EXERCISE BRIEF
Starting at the top of the records, output every line through the one that contains "Reviews (31, 193)", keeping each exactly as it appears.

◇ ◇ ◇ ◇ ◇ ◇ ◇

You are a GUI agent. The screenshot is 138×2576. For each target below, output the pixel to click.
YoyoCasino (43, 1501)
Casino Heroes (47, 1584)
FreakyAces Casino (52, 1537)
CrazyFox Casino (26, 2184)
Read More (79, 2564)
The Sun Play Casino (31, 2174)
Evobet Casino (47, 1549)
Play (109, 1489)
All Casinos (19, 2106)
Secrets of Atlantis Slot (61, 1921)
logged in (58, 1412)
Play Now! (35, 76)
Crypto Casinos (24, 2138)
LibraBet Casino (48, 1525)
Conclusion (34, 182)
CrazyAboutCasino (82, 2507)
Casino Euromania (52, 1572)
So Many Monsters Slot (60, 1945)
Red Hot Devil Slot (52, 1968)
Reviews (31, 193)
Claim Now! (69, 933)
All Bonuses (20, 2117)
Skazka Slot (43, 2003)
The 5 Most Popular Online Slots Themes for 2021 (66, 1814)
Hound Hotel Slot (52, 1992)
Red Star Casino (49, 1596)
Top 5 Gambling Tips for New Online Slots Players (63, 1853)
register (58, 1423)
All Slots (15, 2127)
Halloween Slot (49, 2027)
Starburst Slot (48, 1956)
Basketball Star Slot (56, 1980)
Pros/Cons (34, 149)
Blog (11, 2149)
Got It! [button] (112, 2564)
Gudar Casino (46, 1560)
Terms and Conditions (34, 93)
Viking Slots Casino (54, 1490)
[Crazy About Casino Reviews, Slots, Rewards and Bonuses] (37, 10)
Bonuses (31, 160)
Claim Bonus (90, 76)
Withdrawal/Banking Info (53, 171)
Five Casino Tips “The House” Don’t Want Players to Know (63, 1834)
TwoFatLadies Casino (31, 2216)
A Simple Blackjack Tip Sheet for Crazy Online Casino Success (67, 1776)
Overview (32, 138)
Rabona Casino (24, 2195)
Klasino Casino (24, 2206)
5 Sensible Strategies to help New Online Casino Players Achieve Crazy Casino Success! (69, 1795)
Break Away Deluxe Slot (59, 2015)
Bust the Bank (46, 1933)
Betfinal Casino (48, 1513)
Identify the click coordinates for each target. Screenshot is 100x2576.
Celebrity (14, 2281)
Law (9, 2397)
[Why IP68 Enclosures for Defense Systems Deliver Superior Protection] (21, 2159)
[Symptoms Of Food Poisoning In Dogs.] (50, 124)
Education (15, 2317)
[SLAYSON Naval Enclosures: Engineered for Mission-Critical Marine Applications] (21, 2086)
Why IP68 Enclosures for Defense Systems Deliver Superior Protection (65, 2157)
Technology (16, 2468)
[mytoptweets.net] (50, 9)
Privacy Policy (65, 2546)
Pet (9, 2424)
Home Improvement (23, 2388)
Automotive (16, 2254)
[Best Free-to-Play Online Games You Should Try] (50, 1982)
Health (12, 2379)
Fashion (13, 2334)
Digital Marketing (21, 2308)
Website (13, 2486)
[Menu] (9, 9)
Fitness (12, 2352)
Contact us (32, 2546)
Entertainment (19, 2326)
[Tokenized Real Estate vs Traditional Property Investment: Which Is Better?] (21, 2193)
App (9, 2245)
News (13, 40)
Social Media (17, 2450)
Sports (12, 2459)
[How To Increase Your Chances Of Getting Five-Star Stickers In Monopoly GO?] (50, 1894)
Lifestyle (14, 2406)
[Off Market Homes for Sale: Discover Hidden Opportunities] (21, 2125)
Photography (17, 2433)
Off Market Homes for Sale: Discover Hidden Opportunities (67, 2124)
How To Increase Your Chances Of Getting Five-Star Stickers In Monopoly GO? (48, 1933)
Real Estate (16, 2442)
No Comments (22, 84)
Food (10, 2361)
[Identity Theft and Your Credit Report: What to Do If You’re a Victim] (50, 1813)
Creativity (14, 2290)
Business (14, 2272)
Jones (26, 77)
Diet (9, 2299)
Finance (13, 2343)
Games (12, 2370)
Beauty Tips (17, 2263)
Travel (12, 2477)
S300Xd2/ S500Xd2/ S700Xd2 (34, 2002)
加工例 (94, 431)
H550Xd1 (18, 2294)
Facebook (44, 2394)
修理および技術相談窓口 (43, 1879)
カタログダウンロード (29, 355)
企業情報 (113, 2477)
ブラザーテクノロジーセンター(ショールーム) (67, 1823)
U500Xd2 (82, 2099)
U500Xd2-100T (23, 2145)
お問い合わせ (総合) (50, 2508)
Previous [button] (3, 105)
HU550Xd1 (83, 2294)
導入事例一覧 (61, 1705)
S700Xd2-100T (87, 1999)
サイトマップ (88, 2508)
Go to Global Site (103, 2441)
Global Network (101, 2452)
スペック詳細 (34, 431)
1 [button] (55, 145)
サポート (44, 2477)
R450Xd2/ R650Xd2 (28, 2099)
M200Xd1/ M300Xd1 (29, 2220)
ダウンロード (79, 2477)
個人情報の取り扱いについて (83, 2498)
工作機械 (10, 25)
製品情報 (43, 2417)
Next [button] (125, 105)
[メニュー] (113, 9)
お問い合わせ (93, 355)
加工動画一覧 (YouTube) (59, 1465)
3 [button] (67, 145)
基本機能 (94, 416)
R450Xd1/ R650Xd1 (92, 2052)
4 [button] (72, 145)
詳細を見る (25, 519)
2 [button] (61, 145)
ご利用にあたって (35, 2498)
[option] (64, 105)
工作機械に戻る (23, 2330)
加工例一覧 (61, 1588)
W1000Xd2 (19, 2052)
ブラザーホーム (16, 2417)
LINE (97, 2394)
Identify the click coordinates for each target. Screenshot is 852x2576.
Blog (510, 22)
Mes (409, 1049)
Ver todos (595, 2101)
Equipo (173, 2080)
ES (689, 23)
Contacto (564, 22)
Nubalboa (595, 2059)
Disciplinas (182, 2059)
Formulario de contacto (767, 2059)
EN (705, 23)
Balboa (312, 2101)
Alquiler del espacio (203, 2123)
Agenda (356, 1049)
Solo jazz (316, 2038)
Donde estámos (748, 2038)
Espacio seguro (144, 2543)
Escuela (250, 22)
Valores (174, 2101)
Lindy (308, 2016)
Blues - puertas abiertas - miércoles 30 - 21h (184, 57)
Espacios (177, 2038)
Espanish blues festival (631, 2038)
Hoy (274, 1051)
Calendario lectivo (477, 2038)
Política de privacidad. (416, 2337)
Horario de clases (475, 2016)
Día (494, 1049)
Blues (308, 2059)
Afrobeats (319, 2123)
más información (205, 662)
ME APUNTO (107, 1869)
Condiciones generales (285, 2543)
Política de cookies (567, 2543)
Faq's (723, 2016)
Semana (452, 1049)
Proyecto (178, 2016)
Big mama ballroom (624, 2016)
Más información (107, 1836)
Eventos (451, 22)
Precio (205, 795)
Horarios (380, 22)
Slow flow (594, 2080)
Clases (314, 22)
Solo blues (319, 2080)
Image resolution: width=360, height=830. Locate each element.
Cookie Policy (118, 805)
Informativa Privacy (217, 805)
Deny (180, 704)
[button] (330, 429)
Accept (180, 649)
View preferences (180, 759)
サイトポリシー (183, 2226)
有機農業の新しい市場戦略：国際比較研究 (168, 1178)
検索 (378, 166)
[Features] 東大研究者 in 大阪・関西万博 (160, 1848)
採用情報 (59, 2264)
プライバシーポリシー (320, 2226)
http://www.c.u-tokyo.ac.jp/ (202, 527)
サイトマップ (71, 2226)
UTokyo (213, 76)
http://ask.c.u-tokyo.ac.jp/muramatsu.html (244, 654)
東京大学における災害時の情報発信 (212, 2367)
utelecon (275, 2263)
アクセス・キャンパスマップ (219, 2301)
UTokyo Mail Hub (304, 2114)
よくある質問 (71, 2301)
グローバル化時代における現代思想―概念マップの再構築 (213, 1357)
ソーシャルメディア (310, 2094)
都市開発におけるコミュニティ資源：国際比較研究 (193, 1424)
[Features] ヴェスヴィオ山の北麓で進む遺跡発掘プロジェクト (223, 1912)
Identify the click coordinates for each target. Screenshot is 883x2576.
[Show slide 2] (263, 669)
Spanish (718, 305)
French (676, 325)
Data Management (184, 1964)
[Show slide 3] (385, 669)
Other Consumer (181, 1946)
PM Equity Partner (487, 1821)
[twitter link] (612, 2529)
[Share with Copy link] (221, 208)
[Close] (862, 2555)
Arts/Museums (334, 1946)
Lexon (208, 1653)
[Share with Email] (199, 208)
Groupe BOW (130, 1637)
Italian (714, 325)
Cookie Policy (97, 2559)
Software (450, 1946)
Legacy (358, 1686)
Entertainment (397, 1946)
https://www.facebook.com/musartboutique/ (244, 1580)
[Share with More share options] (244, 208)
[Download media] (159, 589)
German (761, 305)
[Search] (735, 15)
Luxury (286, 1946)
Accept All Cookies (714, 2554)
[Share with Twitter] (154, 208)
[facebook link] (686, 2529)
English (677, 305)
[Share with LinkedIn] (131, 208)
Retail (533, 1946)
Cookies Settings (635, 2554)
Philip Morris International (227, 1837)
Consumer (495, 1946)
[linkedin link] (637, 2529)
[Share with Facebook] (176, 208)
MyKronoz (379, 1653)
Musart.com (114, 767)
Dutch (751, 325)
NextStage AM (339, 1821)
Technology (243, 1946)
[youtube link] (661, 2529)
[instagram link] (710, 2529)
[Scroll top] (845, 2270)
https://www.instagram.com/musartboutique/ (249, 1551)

◇ ◇ ◇ ◇ ◇ ◇ ◇

FINISHED TASK
You are a GUI agent. The screenshot is 138×2576. For each target below, output the pixel to click.
YoyoCasino (43, 1501)
Casino Heroes (47, 1584)
FreakyAces Casino (52, 1537)
CrazyFox Casino (26, 2184)
Read More (79, 2564)
The Sun Play Casino (31, 2174)
Evobet Casino (47, 1549)
Play (109, 1489)
All Casinos (19, 2106)
Secrets of Atlantis Slot (61, 1921)
logged in (58, 1412)
Play Now! (35, 76)
Crypto Casinos (24, 2138)
LibraBet Casino (48, 1525)
Conclusion (34, 182)
CrazyAboutCasino (82, 2507)
Casino Euromania (52, 1572)
So Many Monsters Slot (60, 1945)
Red Hot Devil Slot (52, 1968)
Reviews (31, 193)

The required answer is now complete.